Israel führe einen "Verteidigungskrieg gegen einen barbarischen Feind, der von keinem westlichen Rechtskodex und keiner Kriegskonvention gezügelt wird", betonten die Rabbiner. Das Land kämpfe zudem für die Rückkehr von 101 Geiseln. Aus Sicht der Rabbiner könne Israel für "seine militärischen Maßnahmen zur Selbstverteidigung" nicht des Völkermords bezichtigt werden.

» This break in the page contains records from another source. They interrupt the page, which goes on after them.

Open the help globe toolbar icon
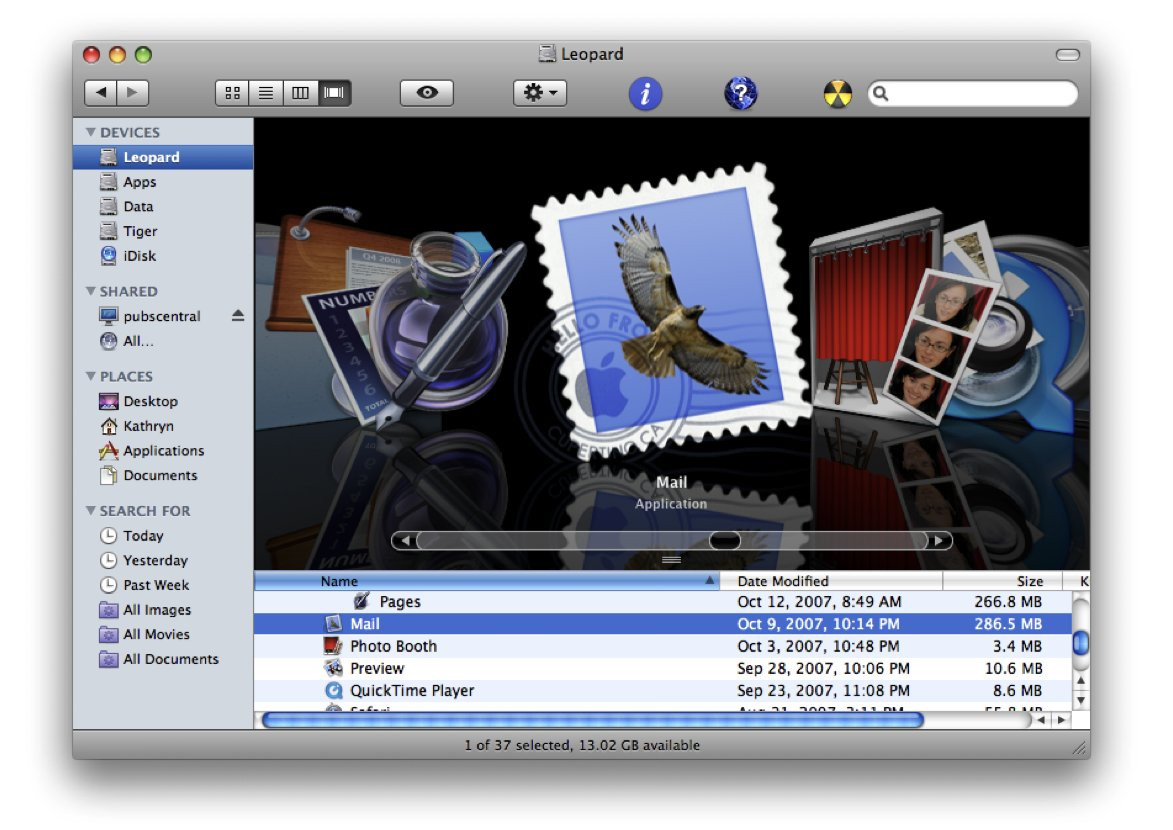 point(740,94)
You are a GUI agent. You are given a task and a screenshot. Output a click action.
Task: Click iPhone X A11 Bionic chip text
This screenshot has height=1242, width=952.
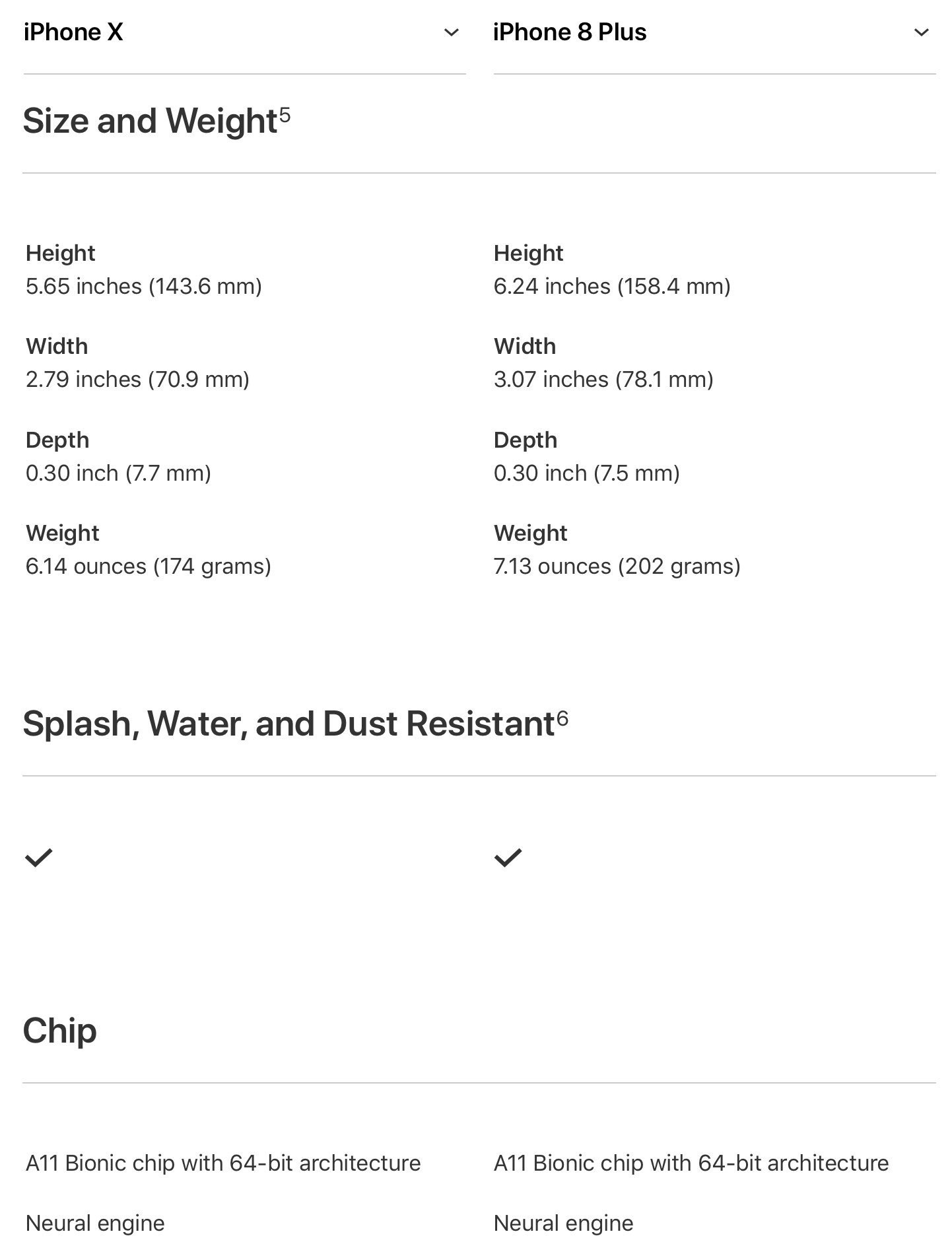pyautogui.click(x=223, y=1162)
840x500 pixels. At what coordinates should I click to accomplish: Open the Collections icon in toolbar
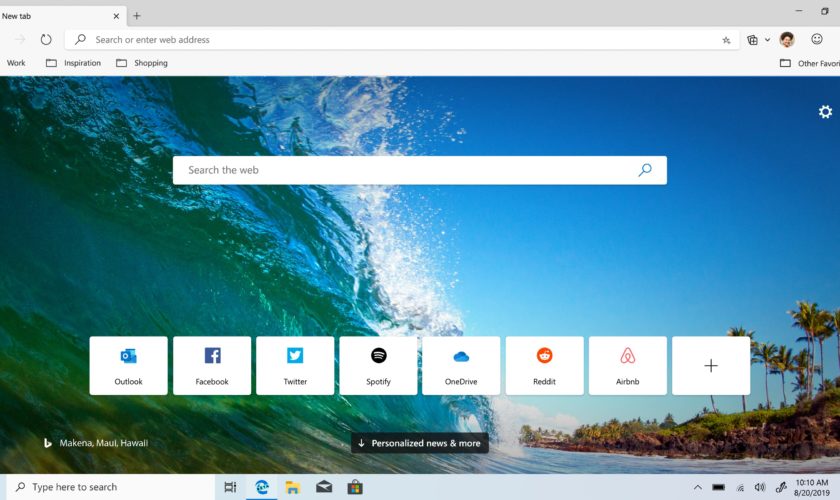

Papst: "Wir sollten sorgfältig prüfen"

Der Papst hatte sich dafür ausgesprochen, die aktuellen Ereignisse im Gazastreifen eingehend zu untersuchen. "Nach Ansicht einiger Experten weist das Geschehen in Gaza die Merkmale eines Völkermords auf", so Franziskus in einem neuen Buch. "Wir sollten sorgfältig prüfen, ob es in die von Juristen und internationalen Gremien formulierte technische Definition passt." Israel, dessen Kriegsführung gegen die Terrorgruppe Hamas im Gazastreifen manche Kritiker als Genozid bezeichnen, erwähnt der Papst nicht direkt.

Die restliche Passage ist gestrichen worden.